**What you have to do**: An exact transcription of every entry is required. Images are not part of it.

**Records for the task**:
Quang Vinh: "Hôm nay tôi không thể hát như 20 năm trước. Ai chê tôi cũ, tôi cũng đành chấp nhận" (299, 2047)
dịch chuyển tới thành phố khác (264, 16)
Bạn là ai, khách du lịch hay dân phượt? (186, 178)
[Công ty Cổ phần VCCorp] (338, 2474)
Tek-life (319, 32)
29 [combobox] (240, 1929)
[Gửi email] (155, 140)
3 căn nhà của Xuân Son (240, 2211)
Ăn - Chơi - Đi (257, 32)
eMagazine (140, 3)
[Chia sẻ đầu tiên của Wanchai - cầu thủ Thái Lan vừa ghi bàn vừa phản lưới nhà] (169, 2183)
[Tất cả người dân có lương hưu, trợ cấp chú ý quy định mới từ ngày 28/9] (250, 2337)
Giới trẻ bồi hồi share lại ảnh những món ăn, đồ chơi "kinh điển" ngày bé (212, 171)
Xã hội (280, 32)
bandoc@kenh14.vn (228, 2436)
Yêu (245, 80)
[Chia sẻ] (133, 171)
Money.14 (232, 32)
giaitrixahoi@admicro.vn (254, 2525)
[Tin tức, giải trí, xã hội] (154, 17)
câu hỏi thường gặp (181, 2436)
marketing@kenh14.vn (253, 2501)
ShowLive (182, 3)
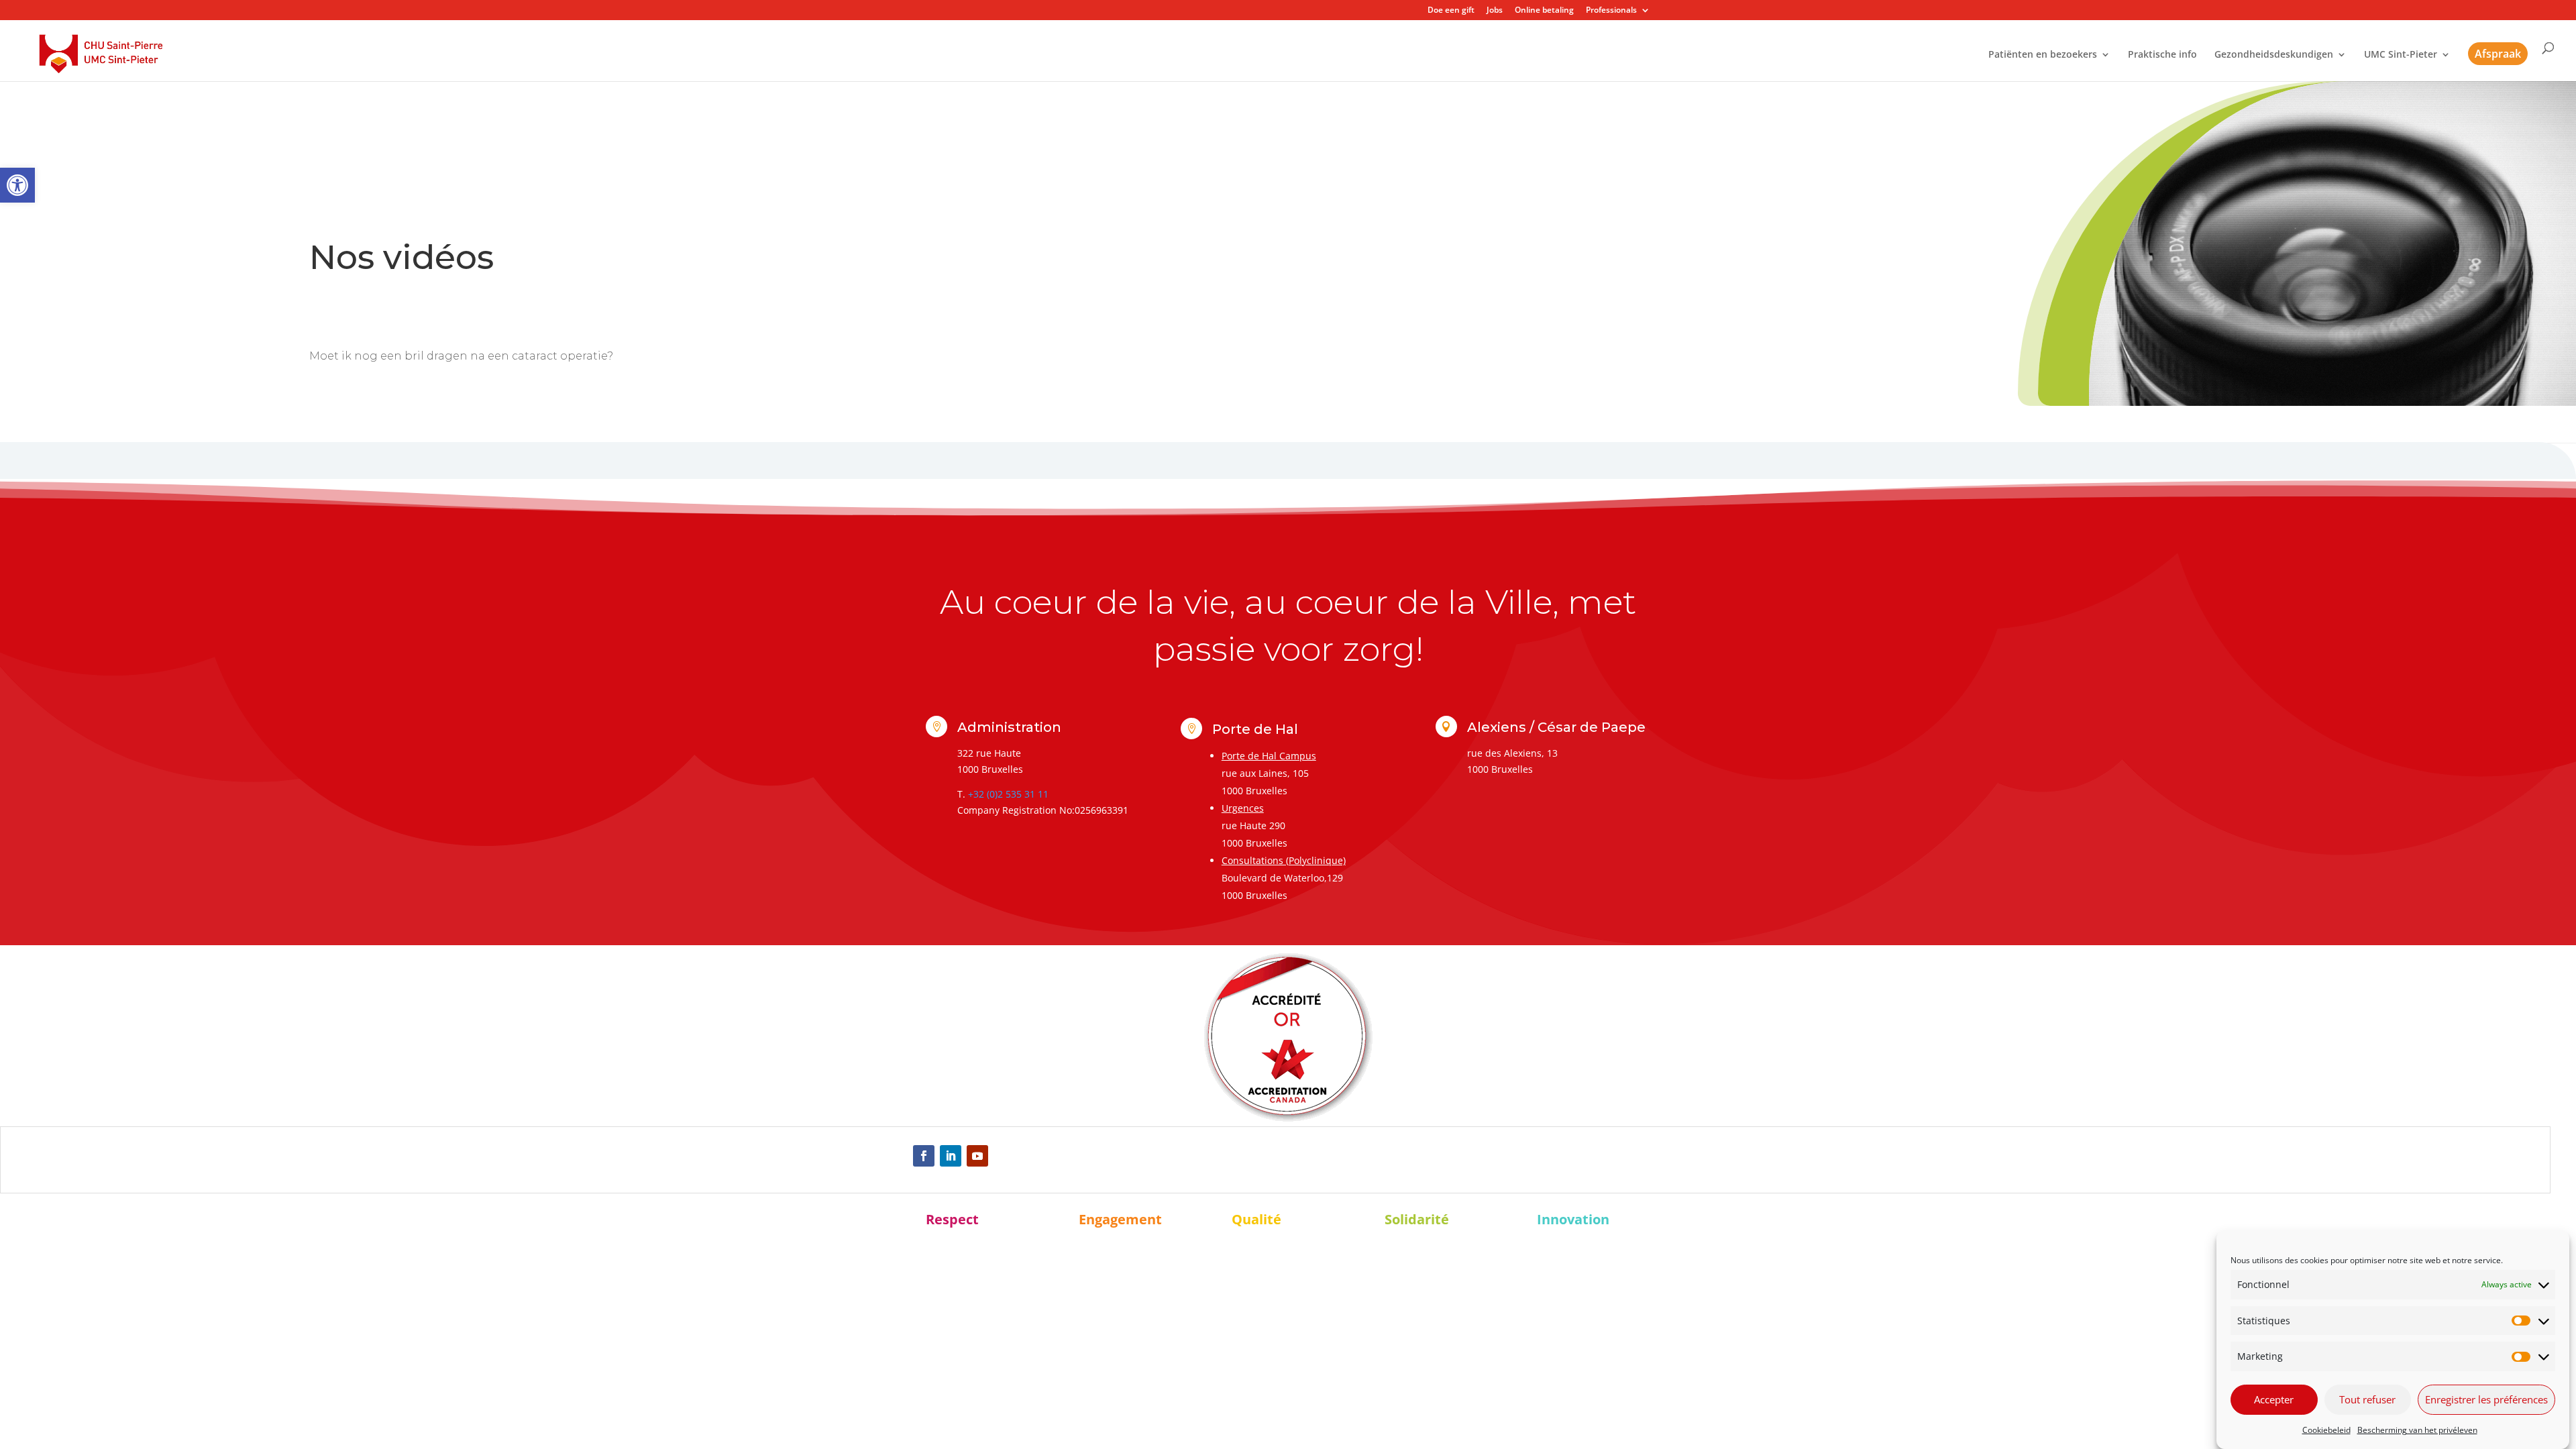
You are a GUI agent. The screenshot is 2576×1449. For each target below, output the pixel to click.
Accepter (2274, 1400)
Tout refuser (2367, 1400)
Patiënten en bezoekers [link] (2042, 55)
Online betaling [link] (1544, 10)
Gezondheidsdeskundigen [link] (2273, 55)
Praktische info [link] (2162, 55)
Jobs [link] (1495, 10)
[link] (17, 185)
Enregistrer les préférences (2486, 1400)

**Task solution**:
Quang Vinh: "Hôm nay tôi không thể hát như 20 năm trước. Ai chê tôi cũ, tôi cũng đành chấp nhận" (299, 2047)
dịch chuyển tới thành phố khác (264, 16)
Bạn là ai, khách du lịch hay dân phượt? (186, 178)
[Công ty Cổ phần VCCorp] (338, 2474)
Tek-life (319, 32)
29 [combobox] (240, 1929)
[Gửi email] (155, 140)
3 căn nhà của Xuân Son (240, 2211)
Ăn - Chơi - Đi (257, 32)
eMagazine (140, 3)
[Chia sẻ đầu tiên của Wanchai - cầu thủ Thái Lan vừa ghi bàn vừa phản lưới nhà] (169, 2183)
[Tất cả người dân có lương hưu, trợ cấp chú ý quy định mới từ ngày 28/9] (250, 2337)
Giới trẻ bồi hồi share lại ảnh những món ăn, đồ chơi "kinh điển" ngày bé (212, 171)
Xã hội (280, 32)
bandoc@kenh14.vn (228, 2436)
Yêu (245, 80)
[Chia sẻ] (133, 171)
Money.14 (232, 32)
giaitrixahoi@admicro.vn (254, 2525)
[Tin tức, giải trí, xã hội] (154, 17)
câu hỏi thường gặp (181, 2436)
marketing@kenh14.vn (253, 2501)
ShowLive (182, 3)
You are a GUI agent. The screenshot is 2576×1449. For each target below, output the pixel to click.
Accepter (2274, 1400)
Tout refuser (2367, 1400)
Patiënten en bezoekers [link] (2042, 55)
Online betaling [link] (1544, 10)
Gezondheidsdeskundigen [link] (2273, 55)
Praktische info [link] (2162, 55)
Jobs [link] (1495, 10)
[link] (17, 185)
Enregistrer les préférences (2486, 1400)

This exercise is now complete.